External sources like market surveys, government reports, customer feedback, and social media platforms.
Example: An online retailer may collect data from website visits, purchase history, and customer reviews.
Data Cleaning – Making Data Reliable
Raw data usually contains errors, missing values, or irrelevant details. Data cleaning ensures that the dataset is accurate, consistent, and usable.
Common issues solved during cleaning:
Duplicate records – Removing repeated entries.
Formatting errors – Standardizing date formats, names, or numbers.
Irrelevant data – Eliminating unnecessary information.
For instance, if customer names appear as “John D.”, “J. Doe”, and “John Doe”, cleaning ensures they are standardized.
Handling Missing Values and Outliers
Two major problems in datasets are missing values and outliers.
Missing Values: These occur when some data points are not recorded.
Solutions include replacing with the mean/median, using predictive methods, or sometimes removing incomplete records.
Outliers: These are extreme values that differ significantly from others.
Example: A salary dataset where most employees earn ₹40,000–₹60,000, but one record shows ₹10,00,000.
Outliers can be corrected if they are errors, or kept if they provide useful insights (e.g., identifying a top performer).
Importance of Data Visualization
Once data is cleaned, the next step is to visualize it so that managers and stakeholders can easily understand trends, patterns, and relationships.
Visualization turns complex data into simple, visual stories through charts, graphs, and dashboards.

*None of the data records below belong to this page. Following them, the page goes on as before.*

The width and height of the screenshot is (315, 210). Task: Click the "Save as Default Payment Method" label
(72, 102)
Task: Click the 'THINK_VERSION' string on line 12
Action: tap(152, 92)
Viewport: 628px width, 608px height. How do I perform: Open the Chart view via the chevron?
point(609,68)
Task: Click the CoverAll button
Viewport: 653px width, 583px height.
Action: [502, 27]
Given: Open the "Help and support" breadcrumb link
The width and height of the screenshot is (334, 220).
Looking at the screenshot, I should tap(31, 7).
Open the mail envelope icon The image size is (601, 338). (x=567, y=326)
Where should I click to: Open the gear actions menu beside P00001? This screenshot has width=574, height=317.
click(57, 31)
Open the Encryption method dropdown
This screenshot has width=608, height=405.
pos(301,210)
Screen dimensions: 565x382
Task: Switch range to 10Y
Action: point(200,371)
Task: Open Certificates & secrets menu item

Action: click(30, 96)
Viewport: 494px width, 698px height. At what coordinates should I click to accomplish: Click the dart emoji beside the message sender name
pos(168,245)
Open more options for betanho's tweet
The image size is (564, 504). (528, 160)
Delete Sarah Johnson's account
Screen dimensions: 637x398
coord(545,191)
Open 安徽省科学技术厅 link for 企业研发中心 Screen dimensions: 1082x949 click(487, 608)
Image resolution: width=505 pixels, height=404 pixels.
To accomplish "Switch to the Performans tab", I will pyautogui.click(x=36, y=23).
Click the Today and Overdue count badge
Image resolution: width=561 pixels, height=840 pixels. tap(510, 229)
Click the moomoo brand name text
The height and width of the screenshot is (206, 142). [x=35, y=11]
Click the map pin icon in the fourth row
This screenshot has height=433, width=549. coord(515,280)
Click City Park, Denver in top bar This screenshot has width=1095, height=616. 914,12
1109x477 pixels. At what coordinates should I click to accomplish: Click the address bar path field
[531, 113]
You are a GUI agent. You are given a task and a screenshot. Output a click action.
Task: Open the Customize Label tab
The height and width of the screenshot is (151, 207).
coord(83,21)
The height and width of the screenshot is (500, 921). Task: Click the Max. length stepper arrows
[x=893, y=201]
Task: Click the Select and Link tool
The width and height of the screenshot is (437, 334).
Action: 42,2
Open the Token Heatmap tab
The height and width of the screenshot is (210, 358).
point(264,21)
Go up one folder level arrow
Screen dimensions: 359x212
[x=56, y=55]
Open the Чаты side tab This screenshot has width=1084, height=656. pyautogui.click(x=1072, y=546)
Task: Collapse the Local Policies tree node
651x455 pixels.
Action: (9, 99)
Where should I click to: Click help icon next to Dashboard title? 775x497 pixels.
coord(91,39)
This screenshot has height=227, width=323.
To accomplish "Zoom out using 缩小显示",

It improves decision-making by highlighting key insights at a glance.
Tools for Visualization
Several tools help in creating professional and interactive visualizations:
Excel – Basic but widely used tool for charts, pivot tables, and quick visual summaries.
Tableau – Powerful tool for creating interactive dashboards and exploring big datasets.
Power BI – Microsoft’s business intelligence tool for real-time reporting and visual analysis.
Common Visualization Techniques
Different types of charts are used depending on the type of data and analysis required:
Bar Chart – Useful for comparing categories (e.g., sales in different regions).
Pie Chart – Shows proportions and percentages of a whole (e.g., market share of companies).
Scatter Plot – Displays relationships between two variables (e.g., advertising spend vs. sales revenue).
Heat Map – Uses color intensity to represent values (e.g., website clicks across different pages).
Example: A marketing team may use a bar chart to compare ad campaign results, while a heat map can highlight which product categories are most popular on their website.
Conclusion
Data preparation ensures accuracy, while visualization makes insights understandable. Without proper cleaning and handling of missing values or outliers, analysis can be misleading. Similarly, without clear visualization, even the best analysis may fail to communicate effectively. Together, these techniques form the backbone of data-driven decision-making, making businesses smarter and more efficient.